Jaspers understood that symptoms of depression and anxiety were present in different combinations in each individual as their different personalities interacted with their particular social circumstances. This is a perspective supported by network theories of mental disorders (Borsboom, 2017). This approach views symptoms as ends in themselves rather than manifestations of underlying disorders. Relationships between symptoms are observed in people over time, and by studying their time courses, conclusions can be drawn about the causal effect that one symptom has on another. For example, it can be observed that the presence of insomnia leads to a delayed onset of fatigue.


The network approach radically changes our usual approach to mental disorders, which assumes that symptoms are the observable manifestations of the disorders we describe in our nosological systems. Network theories suggest that there are no latent disorders underlying the symptoms. While the symptoms cluster in patterns that are not random, they do not cluster in a way that supports our diagnostic criteria. Mood-related symptoms are grouped with anxiety-related symptoms, and their categorization, for example into MDD and social anxiety disorder, is artificial and does not reflect natural categories.
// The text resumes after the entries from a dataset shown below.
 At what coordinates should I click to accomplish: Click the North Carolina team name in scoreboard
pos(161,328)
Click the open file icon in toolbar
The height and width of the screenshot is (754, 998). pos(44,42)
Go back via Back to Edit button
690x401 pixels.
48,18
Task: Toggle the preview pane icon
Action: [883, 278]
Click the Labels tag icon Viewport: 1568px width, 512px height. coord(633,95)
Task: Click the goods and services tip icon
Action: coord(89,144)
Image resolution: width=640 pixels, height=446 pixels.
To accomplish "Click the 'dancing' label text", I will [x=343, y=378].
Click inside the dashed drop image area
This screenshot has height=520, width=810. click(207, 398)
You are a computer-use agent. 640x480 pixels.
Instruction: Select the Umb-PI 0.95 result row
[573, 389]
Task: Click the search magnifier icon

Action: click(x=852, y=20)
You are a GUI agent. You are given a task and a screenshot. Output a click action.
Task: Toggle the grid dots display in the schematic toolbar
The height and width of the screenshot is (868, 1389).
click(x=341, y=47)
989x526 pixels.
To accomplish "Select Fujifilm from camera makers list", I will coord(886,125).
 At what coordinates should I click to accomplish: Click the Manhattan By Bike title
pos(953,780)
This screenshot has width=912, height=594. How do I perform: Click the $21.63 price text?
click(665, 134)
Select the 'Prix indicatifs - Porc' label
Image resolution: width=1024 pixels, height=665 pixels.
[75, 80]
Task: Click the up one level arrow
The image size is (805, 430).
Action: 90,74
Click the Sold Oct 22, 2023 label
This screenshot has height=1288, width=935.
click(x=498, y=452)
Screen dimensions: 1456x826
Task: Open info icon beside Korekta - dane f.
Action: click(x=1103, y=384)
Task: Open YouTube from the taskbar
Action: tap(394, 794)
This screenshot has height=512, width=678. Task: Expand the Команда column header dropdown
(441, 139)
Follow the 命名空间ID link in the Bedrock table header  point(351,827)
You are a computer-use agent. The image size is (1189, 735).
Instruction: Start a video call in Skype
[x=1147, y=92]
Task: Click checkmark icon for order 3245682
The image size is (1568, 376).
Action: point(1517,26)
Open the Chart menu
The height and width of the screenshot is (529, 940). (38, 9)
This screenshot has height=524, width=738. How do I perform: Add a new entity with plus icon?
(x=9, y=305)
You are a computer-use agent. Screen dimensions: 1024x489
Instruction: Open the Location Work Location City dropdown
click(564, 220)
The gap between the symptomatic presentation of patients and our nosological system is one reason that Jasper's explanation is not understood. Our diagnostic categories necessary for research do not fit the complex ideas of our patients and lead us to narrow our view of patients' difficulties (Ghaemi, 2013). If there are no latent disorders underlying our patients' symptoms – if there are only symptoms – then how do we explain what is happening to them?